The Lusis Laboratory

About Us

Over the past two decades, our studies have focused on common, complex forms of cardiovascular/metabolic disorders, including atherosclerosis, fatty liver disease, and, more recently, heart failure. We have used population-based approaches in both animal models and humans as well as experimental studies in mice. Human genome-wide association studies in large human populations have revolutionized our understanding of common diseases, but in addition to the identification of causal genes we are interested an understanding of the higher-order interactions. To dissect such interactions, we use a systems biology perspective, integrating clinical trait phenotypes with genetic, epigenetic, transcriptomic, proteomic, and metabolomic high-throughput data.

To model common human genetic variation under specific environmental conditions, we have developed a reference resource, called the Hybrid Mouse Diversity Panel (HMDP), that consists of a panel of about 100 well characterized inbred strains of mice. As compared to human studies, the panel has the advantage of replication, access to relevant tissues and control of environmental factors. The panel has now been extensively characterized for clinical traits and multiple high throughput “omics” phenotypes. To complement the studies in mice, we investigate publicly available data and participate in studies of well-characterized human cohorts, including METSIM and STARNET.

·····

__Your tasks__.
1 – In the Lusis Laboratory text, roughly how many inbred mouse strains make up the Hybrid Mouse Diversity Panel?
2 – Carry on the Lusis Laboratory text, picking up after its final sentence.

·····

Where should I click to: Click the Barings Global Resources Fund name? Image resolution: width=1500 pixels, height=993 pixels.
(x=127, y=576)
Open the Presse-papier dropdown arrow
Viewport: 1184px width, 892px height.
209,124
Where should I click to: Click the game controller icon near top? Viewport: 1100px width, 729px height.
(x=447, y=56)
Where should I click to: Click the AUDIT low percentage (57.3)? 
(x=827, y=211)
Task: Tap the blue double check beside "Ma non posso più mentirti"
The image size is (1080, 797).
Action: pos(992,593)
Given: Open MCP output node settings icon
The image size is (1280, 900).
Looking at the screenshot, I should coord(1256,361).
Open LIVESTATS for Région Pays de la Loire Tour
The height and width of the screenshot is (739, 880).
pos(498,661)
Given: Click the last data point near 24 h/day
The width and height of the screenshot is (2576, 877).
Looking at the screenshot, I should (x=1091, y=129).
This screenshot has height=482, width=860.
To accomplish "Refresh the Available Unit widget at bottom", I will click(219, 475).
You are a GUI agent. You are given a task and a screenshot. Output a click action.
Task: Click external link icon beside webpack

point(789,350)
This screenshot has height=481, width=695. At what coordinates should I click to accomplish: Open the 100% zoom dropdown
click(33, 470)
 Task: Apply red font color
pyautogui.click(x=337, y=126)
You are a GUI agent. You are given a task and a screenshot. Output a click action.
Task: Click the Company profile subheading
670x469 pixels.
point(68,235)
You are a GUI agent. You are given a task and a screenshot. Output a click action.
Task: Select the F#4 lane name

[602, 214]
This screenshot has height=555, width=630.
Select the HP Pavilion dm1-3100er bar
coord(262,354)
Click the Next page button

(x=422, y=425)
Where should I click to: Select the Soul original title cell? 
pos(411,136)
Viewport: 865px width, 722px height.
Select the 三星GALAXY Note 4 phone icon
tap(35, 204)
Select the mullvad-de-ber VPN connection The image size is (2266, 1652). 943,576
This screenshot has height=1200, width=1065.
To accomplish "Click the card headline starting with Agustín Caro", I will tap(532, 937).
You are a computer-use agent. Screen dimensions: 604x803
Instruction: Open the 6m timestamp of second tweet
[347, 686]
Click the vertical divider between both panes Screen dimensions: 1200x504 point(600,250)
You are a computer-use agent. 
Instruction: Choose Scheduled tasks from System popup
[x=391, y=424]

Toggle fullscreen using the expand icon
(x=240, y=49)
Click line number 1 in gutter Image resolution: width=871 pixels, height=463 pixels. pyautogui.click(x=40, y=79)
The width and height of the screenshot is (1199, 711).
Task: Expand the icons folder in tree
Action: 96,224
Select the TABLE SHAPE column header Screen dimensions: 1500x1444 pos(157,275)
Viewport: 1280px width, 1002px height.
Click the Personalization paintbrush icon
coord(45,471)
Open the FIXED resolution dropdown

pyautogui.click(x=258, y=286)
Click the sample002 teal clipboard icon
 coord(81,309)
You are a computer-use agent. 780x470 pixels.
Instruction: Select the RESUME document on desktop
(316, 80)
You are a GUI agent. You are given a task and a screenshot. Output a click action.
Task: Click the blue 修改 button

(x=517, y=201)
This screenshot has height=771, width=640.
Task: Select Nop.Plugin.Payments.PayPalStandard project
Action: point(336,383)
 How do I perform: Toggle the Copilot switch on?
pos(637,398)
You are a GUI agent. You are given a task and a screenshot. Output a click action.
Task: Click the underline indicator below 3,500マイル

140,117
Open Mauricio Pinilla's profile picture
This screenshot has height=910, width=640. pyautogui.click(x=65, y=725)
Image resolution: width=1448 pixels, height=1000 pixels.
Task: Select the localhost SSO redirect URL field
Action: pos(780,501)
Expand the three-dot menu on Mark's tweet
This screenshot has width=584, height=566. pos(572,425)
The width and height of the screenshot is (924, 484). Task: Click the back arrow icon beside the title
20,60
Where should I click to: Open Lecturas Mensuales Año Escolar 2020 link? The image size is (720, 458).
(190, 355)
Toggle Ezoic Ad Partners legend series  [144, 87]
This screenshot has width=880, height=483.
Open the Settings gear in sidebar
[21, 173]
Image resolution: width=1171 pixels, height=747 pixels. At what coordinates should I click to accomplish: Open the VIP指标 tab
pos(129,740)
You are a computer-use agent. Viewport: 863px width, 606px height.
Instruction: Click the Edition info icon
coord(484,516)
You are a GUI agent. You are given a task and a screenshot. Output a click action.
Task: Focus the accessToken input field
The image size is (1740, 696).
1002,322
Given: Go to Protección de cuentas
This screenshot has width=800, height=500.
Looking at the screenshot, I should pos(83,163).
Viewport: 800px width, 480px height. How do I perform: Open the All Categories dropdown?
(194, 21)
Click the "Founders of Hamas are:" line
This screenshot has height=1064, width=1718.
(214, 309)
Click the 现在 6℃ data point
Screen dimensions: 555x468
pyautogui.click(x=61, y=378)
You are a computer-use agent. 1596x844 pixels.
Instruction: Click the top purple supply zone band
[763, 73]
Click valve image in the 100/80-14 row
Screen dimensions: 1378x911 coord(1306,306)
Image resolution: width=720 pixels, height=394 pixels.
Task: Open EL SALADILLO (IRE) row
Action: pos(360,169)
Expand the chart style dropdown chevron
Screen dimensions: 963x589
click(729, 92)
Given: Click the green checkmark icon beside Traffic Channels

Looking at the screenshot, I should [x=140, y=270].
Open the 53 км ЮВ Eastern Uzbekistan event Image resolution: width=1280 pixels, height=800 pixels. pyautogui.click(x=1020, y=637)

·····

__Task results__.
1 – About 100 well-characterized inbred strains.

2 –
A recent application of our “systems genetics” approach is the use of expression data from multiple tissues in the HMDP to identify novel endocrine-like interactions. We used the approach to identify coagulation factor 11 as a key mediator of crosstalk between liver and heart in both mice and humans and showed that deficiencies of factor 11 contribute to a common form of heart failure (Cao et al.. Science, 2022). Other recent applications of systems genetics approach include the identification of novel pathways contributing to metabolic syndrome (Chella Krishnan et al. Nat Metab., 2021) and fatty liver disease (Hui et al. Cell Mol Gastroenterol Hepatol., 2023).